[Algo] Rolling hash; Rabin-Karp string search

This is yet another string search algorithm. (Previously my readers have read about Knuth-Morris-Pratt.)

My naive DIY algorithm

The following algorithm searches for the 'hardware' substring:

#include <string.h>
#include <stdint.h>
#include <stdio.h>

int search_for_hardware(const char *s)
{
size_t len=strlen(s);
uint64_t current=0;
for (int i=0; i<len; i++)
{
current=current << 8;      // drop highest byte
// lowest byte cleared already after shifting
current=current | s[i];    // add lowest byte. this is single read from memory
//that will also work: if (memcmp (&current, "erawdrah", 8)==0) // "hardware" string reversed
if (current==0x6861726477617265) // MSB: 'h' ... LSB: 'e'
return i-(8-1); // strlen("hardware")-1
};
};

void main()
{
printf ("%d\n", search_for_hardware("hardware haha"));
printf ("%d\n", search_for_hardware(" hardware haha"));
printf ("%d\n", search_for_hardware("haha hardware"));
printf ("%d\n", search_for_hardware("haha hardware yes"));
printf ("%d\n", search_for_hardware("haha software"));
printf ("%d\n", search_for_hardware("software haha"));
};


It's almost perfect: it just does the job, in linear fashion, like KMP. Only one byte is loaded for each character of string. Couple of more operations executed for each character: bit shift, OR and comparison of two 64-bit values.

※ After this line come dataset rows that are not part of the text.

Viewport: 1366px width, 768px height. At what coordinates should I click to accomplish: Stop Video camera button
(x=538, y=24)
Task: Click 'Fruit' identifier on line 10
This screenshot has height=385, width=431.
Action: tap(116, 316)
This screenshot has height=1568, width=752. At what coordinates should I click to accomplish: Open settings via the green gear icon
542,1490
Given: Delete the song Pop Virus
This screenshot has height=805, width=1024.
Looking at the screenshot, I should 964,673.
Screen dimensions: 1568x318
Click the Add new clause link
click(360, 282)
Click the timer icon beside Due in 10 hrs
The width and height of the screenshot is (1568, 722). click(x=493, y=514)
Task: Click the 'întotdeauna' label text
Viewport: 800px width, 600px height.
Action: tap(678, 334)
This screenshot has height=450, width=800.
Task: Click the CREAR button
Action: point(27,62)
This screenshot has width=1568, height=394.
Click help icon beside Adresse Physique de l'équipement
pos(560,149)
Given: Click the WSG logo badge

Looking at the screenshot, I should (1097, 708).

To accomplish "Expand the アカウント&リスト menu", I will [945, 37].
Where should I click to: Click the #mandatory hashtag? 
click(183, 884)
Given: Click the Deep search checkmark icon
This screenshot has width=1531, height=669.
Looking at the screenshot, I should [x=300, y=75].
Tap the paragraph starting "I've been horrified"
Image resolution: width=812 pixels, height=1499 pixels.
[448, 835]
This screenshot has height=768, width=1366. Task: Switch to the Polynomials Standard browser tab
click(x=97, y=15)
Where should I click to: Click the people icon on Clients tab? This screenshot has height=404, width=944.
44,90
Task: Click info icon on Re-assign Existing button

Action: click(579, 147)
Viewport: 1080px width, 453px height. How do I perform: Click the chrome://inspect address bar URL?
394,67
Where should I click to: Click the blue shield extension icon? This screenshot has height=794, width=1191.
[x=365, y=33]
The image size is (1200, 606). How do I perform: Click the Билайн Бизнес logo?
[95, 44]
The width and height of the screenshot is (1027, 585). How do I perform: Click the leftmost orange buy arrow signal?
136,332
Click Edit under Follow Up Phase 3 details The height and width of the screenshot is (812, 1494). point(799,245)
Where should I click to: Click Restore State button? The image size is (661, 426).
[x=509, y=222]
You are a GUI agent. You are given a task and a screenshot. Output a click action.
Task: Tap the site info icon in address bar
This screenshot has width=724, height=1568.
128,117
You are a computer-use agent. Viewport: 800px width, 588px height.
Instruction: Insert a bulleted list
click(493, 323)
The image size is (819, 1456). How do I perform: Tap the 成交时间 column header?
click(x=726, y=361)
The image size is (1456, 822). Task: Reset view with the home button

After some tweaking you can make it searching for any string of 1..8 length. It has obvious limitation: a substring is limited by 8 characters. But you can extend it to 1..16 characters by using SSE or to 1..32 characters by using AVX. Well, even to 1..64 characters if using AVX-512. But still, you can't treat this algorithm as a general-purpose one.

Rolling hash

How would you fingerprint a piece of data? Using hash function, OK. Maybe not even cryptographically strong one. Maybe CRC32/CRC64 would suffice, why not.

But you need such a function, so that you could modify it's result (or hash). You'll want to add a new character/byte to the hash and drop the highest character/byte from it.

Obviously, this wouldn't be possible with cryptographically secure hash functions like SHA-xxx, etc. But we don't need such complex functions, after all. We just want to fingerprint a substring and find that hash in an input string.

Let's pretend, our CPU registers are of infinite capacity, they can store bignums. Then you can just shift a value 8 bits left at each iteration and drop highest 8 bits.

In practice, we will store bignums in a 32-bit variable, but modulo something, and then we will modify it.

We choose a prime number for modulo: q=2038077073.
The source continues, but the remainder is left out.